Bepoederd breeksteeltje
| Bepoederd breeksteeltje | |||||||||||||||
|---|---|---|---|---|---|---|---|---|---|---|---|---|---|---|---|
| Taxonomische indeling | |||||||||||||||
| |||||||||||||||
| Soort | |||||||||||||||
| Conocybe aberrans (Kühner) Singer (1950) | |||||||||||||||
| |||||||||||||||
Het bepoederd breeksteeltje (Conocybe aberrans) is een paddenstoel die behoort tot de familie Bolbitiaceae. Het leeft saprotroof op humusrijke grond in loofbossen, plantsoenen en wegbermen, vaak tussen brandnetels, op voedselrijke klei en zavel.
Kenmerken
Uiterlijke kenmerken
- Hoed
De hoed heeft een diameter van 4-10 mm. De kleur lichte bruine kleur die verbleekt naar witachtig oker bij droging en een gestreepte rand bij jonge vruchtlichamen.
- Lamellen
De lamellen zijn smal aangehecht tot bijna vrij, niet dicht opeen, en veranderen van okerkleurig naar okerbruin, met een witte, vlokkige rand.
- Steel
De steel is 35-70 mm lang en 0,3-1 mm breed, min of meer gelijk, met een witte kleur en een bruine tint aan de basis.
- Geur en smaak
Het vlees van deze paddenstoel is lichtbruin in de hoed (pileus) en witachtig bruin in de steel (stipe). De smaak en geur worden omschreven als onopvallend of onduidelijk.
- Sporenprint
De sporenprint van deze paddenstoel is okerbruin van kleur.
Microscopische kenmerken
De sporen zijn elliptisch tot langwerpig en verkleuren in alkalische omstandigheden en meten 7–9 x 4–5 μm (met een Q-getal van 1,5-1,96 en Qavg van 1,74).
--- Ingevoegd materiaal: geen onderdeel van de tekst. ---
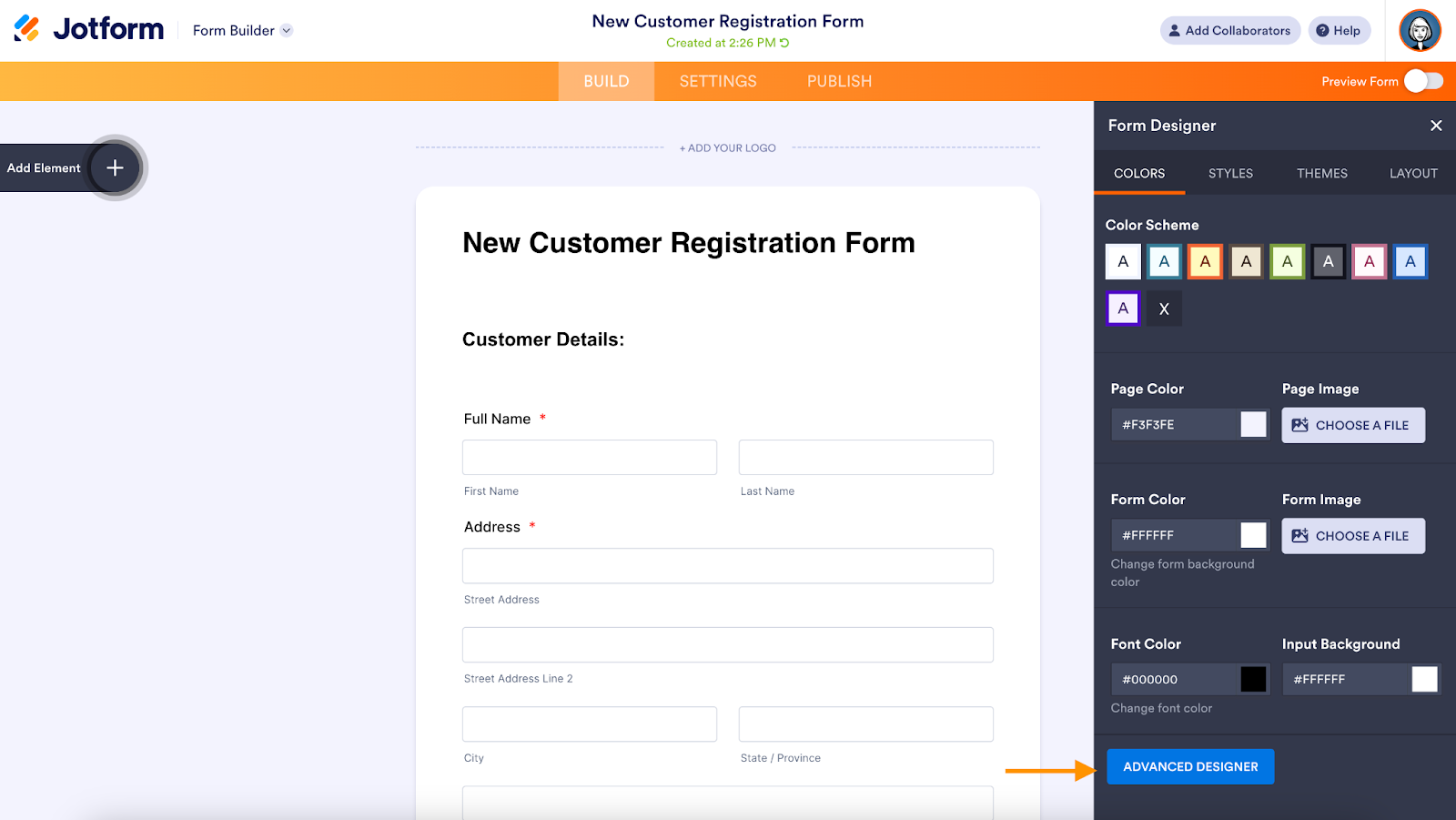The width and height of the screenshot is (1456, 820).
Task: Switch to the SETTINGS tab
Action: tap(717, 81)
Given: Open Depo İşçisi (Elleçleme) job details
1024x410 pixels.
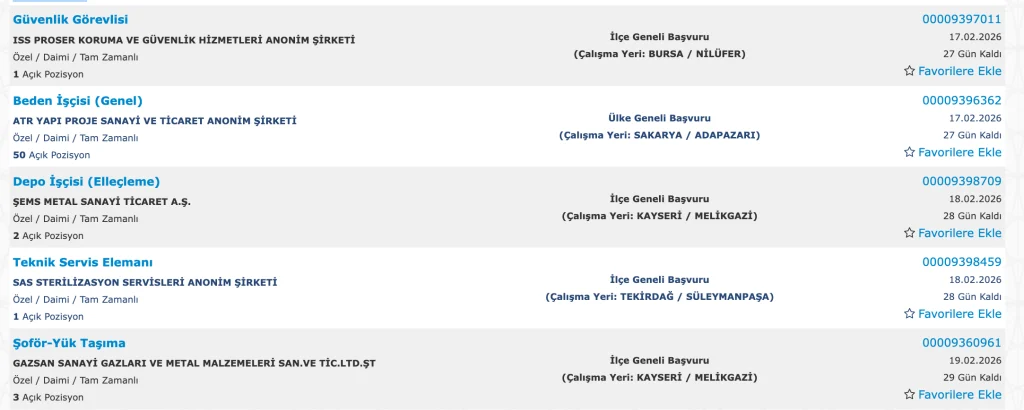Looking at the screenshot, I should (86, 181).
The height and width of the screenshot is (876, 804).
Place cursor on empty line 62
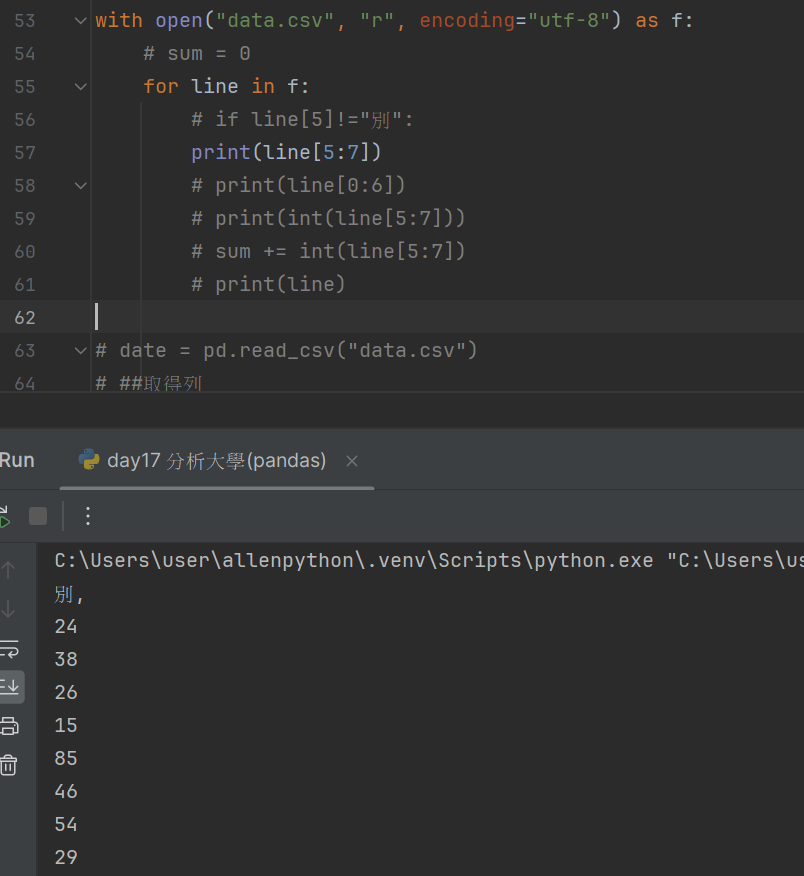400,317
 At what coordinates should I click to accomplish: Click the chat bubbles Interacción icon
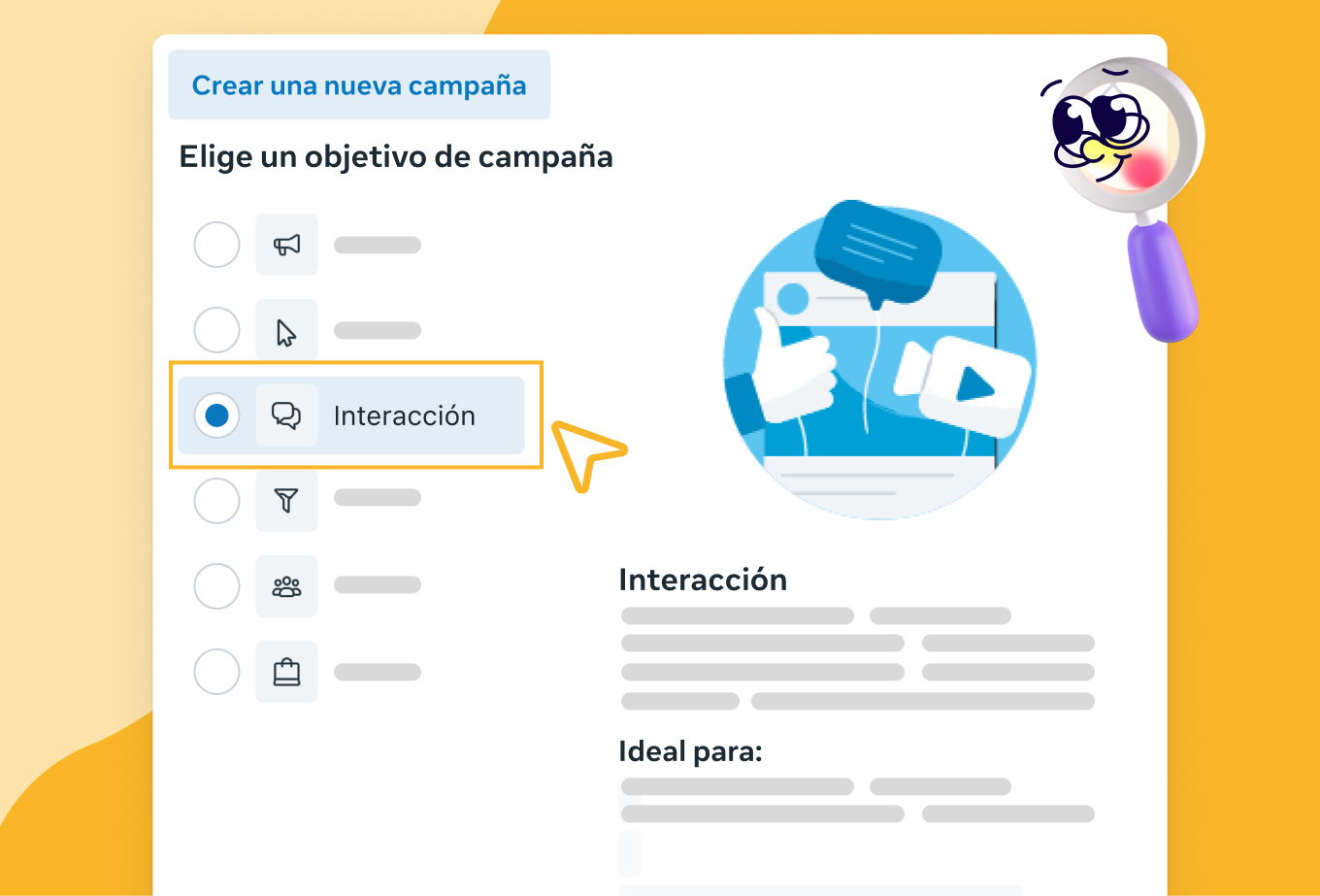point(286,415)
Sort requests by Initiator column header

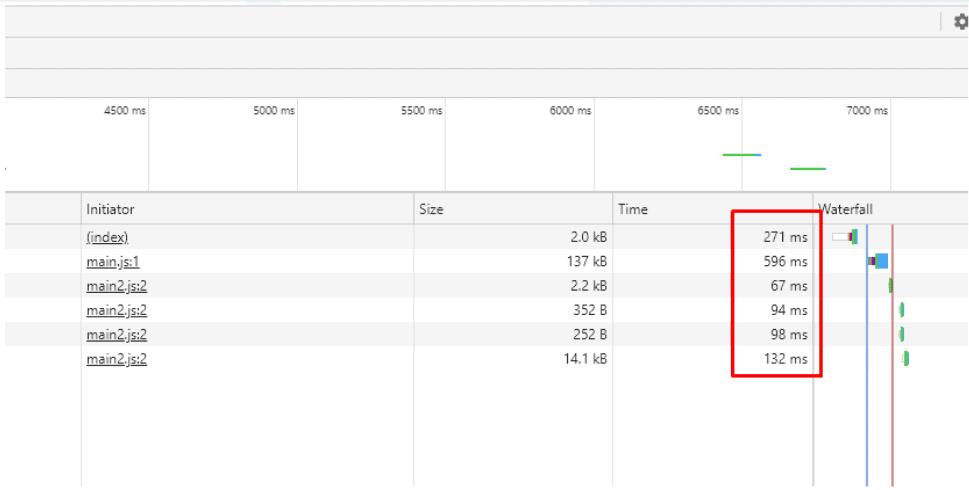111,209
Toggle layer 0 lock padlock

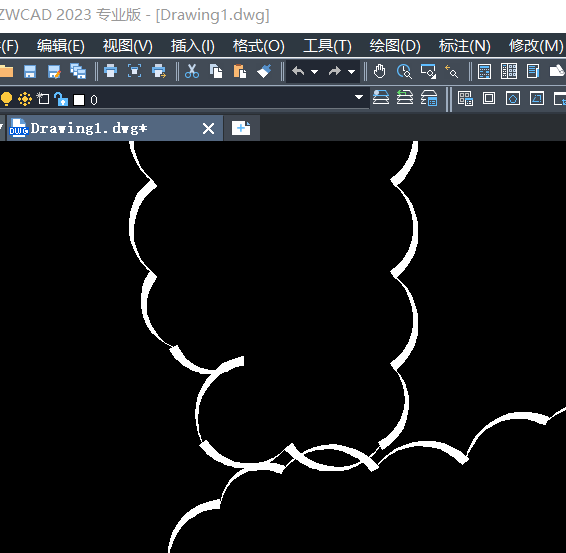[61, 99]
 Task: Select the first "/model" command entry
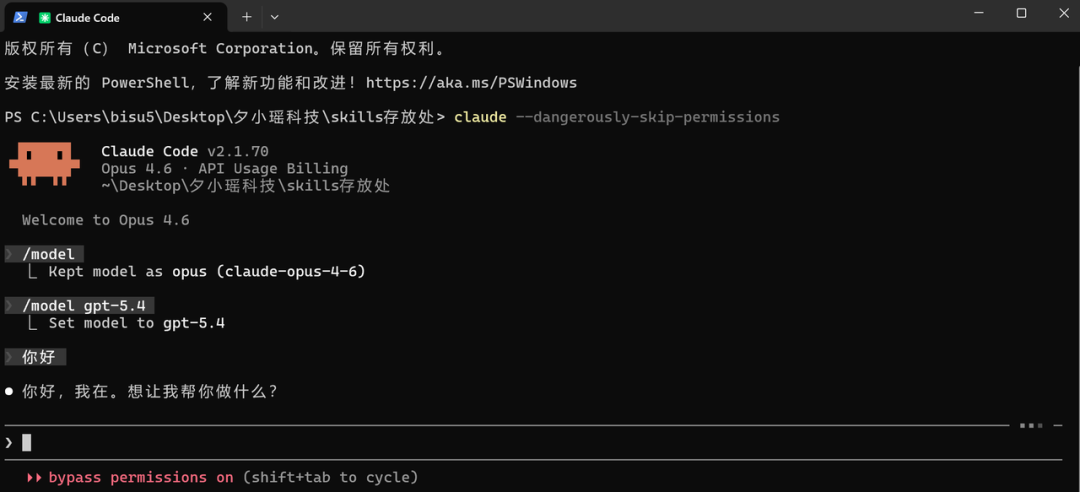[48, 254]
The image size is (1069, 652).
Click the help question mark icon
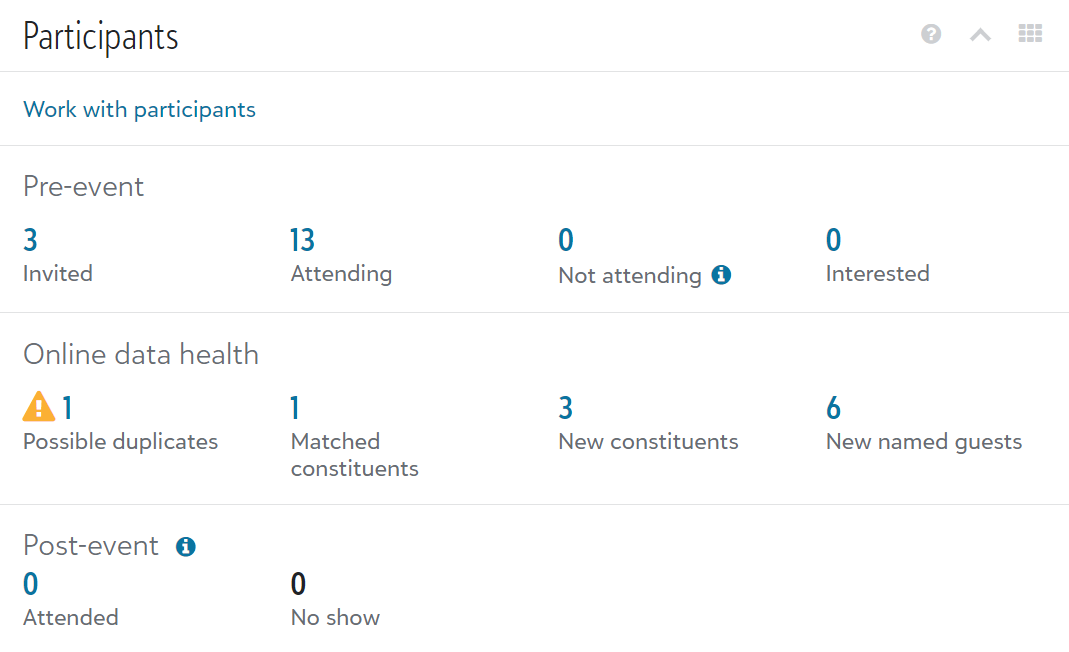point(931,35)
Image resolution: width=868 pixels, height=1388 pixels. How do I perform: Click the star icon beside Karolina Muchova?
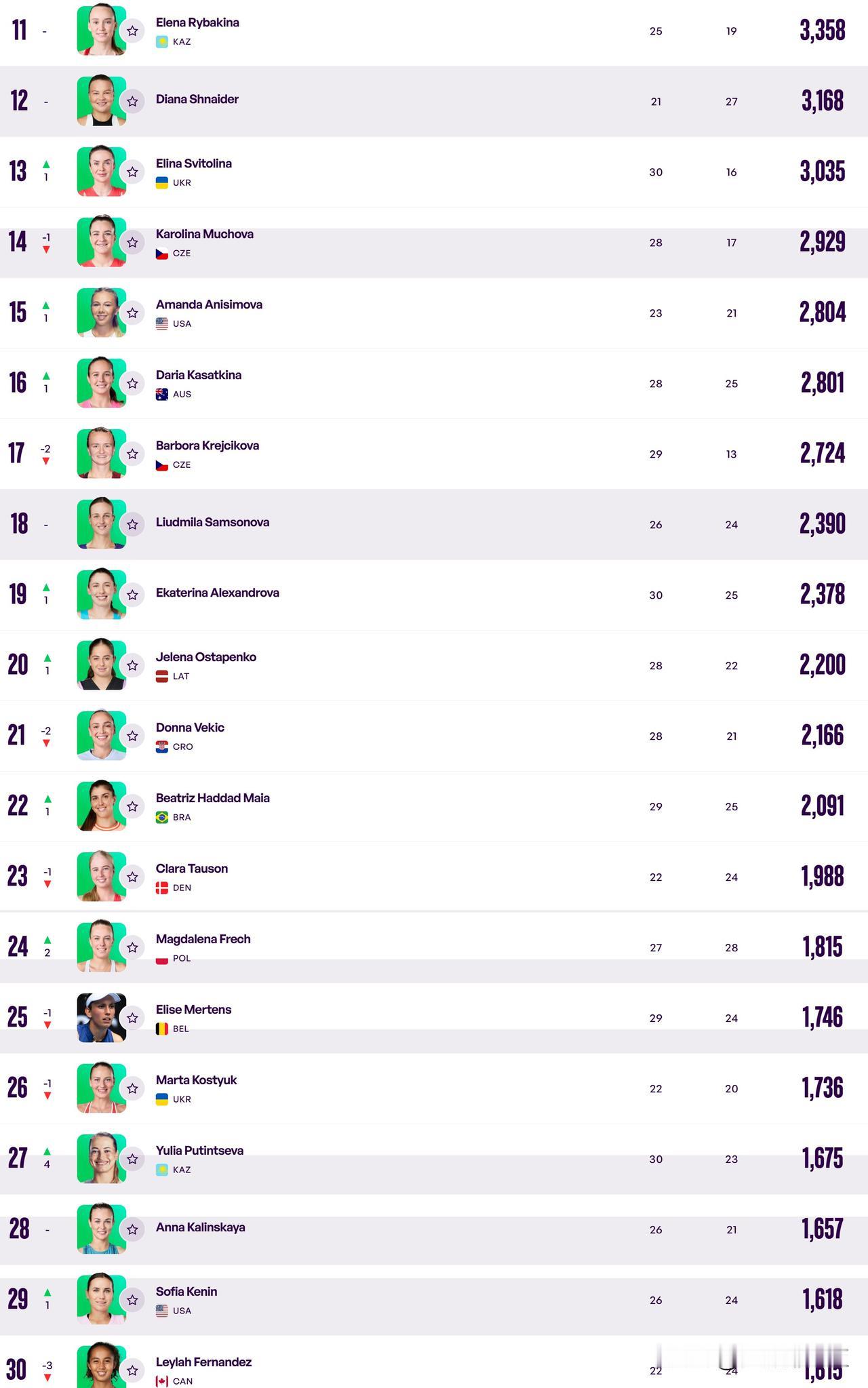click(132, 243)
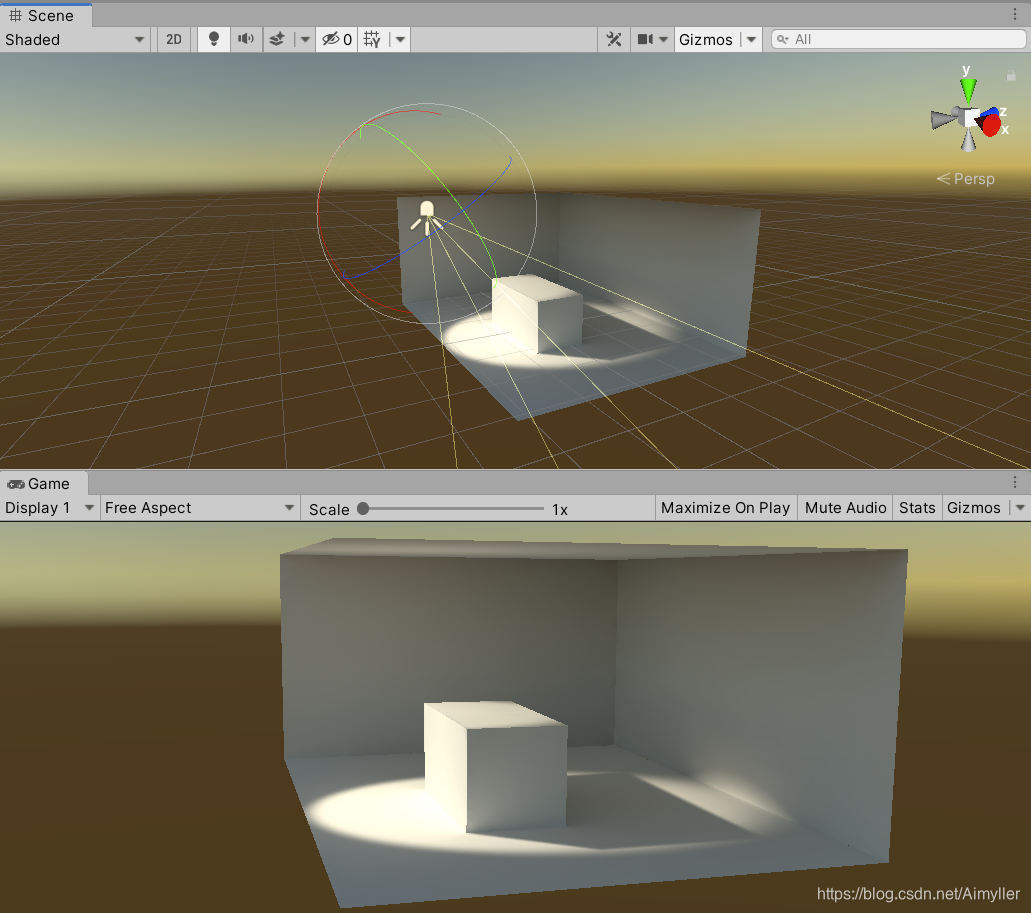Open the Free Aspect resolution dropdown

198,508
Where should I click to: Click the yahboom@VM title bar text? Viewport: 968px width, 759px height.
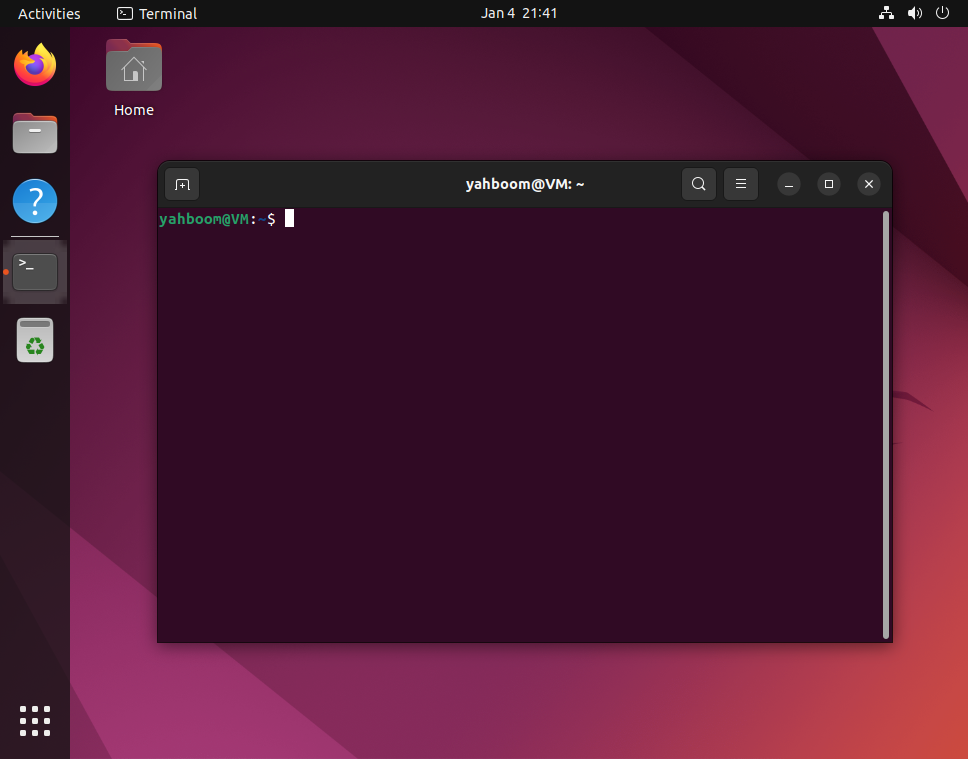coord(525,184)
De basidia zijn 4-sporig en meten 17–22 × 7–8,5 μm. De paddenstoel heeft cheilocystidia (31–41 × 5–9,5 μm) en lang slanke caulocystidia (31–77 × 5,5–14,5 μm) en een kop van 3-4,5 μm breed. Er zijn geen pleurocystidia en geen gespen aanwezig.
Verspreiding
In Nederland komt het bepoederd breeksteeltje zeer zeldzaam voor. De paddenstoel staat op de rode lijst in de categorie 'bedreigd'.